We build our approach on an understanding of two basic concepts used in the Comparative Risk Assessment (CRA) project (Ezzati et al. 2004), specifically relative risk (RR) and population attributable fraction (PAF). An RR is a “measure of the risk of a certain event happening in one group compared to the risk of the same event happening in another group”. ^[1]   We follow the approach taken by the CRA study, comparing our forecast population at risk to an “ideal” population with a “theoretical minimum” level of risk. For example, the WHO estimates that children under five who are moderately or severely underweight are almost nine times more likely to die of communicable causes than a population of “normal-weight” children (Blössner and de Onis 2005).

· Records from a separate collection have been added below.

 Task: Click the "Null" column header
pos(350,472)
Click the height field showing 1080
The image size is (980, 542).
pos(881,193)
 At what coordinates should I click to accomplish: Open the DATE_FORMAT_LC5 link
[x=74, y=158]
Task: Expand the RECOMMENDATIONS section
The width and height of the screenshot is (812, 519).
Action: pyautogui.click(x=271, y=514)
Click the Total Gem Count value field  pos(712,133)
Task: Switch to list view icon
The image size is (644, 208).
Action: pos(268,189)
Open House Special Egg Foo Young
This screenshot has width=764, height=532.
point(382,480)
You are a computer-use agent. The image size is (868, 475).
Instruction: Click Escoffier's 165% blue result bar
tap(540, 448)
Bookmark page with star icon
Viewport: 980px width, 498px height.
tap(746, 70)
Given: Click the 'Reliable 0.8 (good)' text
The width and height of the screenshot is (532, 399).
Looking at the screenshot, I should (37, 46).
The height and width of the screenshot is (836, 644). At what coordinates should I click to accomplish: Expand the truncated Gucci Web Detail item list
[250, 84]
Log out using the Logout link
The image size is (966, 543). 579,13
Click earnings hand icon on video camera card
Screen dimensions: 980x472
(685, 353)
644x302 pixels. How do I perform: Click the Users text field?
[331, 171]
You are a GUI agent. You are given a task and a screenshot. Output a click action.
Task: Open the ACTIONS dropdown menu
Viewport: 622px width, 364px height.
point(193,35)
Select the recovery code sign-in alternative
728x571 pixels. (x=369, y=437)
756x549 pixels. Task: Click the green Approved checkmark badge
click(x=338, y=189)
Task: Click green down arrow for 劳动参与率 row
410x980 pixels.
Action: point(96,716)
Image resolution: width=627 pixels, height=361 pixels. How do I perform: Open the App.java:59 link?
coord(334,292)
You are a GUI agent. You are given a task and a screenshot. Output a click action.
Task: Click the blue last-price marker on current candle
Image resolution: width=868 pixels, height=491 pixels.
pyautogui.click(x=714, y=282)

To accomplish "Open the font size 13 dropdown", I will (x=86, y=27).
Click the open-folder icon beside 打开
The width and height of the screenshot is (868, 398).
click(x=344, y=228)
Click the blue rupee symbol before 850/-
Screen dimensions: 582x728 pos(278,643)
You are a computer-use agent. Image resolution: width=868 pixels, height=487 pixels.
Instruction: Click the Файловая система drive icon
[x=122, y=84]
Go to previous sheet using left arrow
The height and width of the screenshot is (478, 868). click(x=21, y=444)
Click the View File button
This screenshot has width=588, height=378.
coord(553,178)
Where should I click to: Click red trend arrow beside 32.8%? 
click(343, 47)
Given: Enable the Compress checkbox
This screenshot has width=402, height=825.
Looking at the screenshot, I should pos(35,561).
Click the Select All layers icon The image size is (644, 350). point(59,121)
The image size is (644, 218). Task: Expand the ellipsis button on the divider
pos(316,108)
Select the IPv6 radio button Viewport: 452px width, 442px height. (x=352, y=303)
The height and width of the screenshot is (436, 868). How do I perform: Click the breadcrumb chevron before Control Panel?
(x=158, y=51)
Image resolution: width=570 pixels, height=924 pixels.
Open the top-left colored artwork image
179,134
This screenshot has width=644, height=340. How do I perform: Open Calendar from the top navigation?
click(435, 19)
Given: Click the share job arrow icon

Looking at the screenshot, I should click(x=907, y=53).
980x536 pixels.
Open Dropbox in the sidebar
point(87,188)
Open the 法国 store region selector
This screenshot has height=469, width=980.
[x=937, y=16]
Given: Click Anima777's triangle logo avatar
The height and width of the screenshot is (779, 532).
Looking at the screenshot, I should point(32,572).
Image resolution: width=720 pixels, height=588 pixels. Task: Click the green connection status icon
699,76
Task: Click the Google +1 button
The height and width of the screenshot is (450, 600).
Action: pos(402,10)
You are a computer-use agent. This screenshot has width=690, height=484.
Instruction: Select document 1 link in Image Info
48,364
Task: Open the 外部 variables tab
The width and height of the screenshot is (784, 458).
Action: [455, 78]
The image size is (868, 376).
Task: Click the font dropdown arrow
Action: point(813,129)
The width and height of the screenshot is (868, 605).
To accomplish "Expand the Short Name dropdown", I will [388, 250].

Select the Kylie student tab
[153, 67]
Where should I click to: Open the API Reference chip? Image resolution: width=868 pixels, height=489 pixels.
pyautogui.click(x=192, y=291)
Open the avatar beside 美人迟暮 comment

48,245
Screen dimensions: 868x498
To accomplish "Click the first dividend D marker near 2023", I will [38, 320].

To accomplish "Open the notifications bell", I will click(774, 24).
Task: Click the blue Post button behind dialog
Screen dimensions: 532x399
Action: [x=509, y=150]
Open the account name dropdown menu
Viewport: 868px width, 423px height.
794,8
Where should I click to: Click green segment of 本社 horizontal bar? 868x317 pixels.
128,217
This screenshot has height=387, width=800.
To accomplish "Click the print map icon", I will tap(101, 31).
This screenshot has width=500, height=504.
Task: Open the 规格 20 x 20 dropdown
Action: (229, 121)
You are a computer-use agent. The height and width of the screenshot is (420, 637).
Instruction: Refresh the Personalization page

As its name suggests, a PAF or population attributable fraction reflects the degree to which a specific risk factor is associated with the occurrence of a specific health outcome.  Formally, it is the proportional reduction in disease or death rates for the total population (including those with and without the risk factor) that we would expect if we reduced a particular risk factor to a theoretically minimum level (Ezzati et al. 2004).  The further the current situation is from the ideal, the closer the value of the PAF will be to 1.

A PAF is calculated as:

(∑RR(x)P(x)-∑RR(x)P’(x)/∑RR(x)P(x)) = 1 - ∑RR(x)P’(x)/∑RR(x)P(x)                

where

RR(x) is relative risk at exposure level x; and

P(x) is the population distribution in terms of exposure level, i.e. the shares of the population exposed to each level of exposure;

P’(x) is the theoretical minimum population distribution in terms of exposure level; for certain risks this is defined as no exposure; where this is not realistic, the WHO defines an international reference population

Following this definition, multiplying the mortality from a particular disease by the PAF yields an estimate of the number of people who would not have died had the risk factor been at its theoretical minimum level.  If we assume that the values of RR(x) and P’(x) for particular risk factors and diseases do not differ across countries or change over time, ^[2] then changes in the PAF are solely a function of changes in P(x), the exposure of the population to the particular risk factor. Thus, it is necessary to be able to forecast the future levels of the risk factors. Other Help topics describe how this is done for specific risk factors such as undernutrition, obesity, smoking, and indoor air pollution.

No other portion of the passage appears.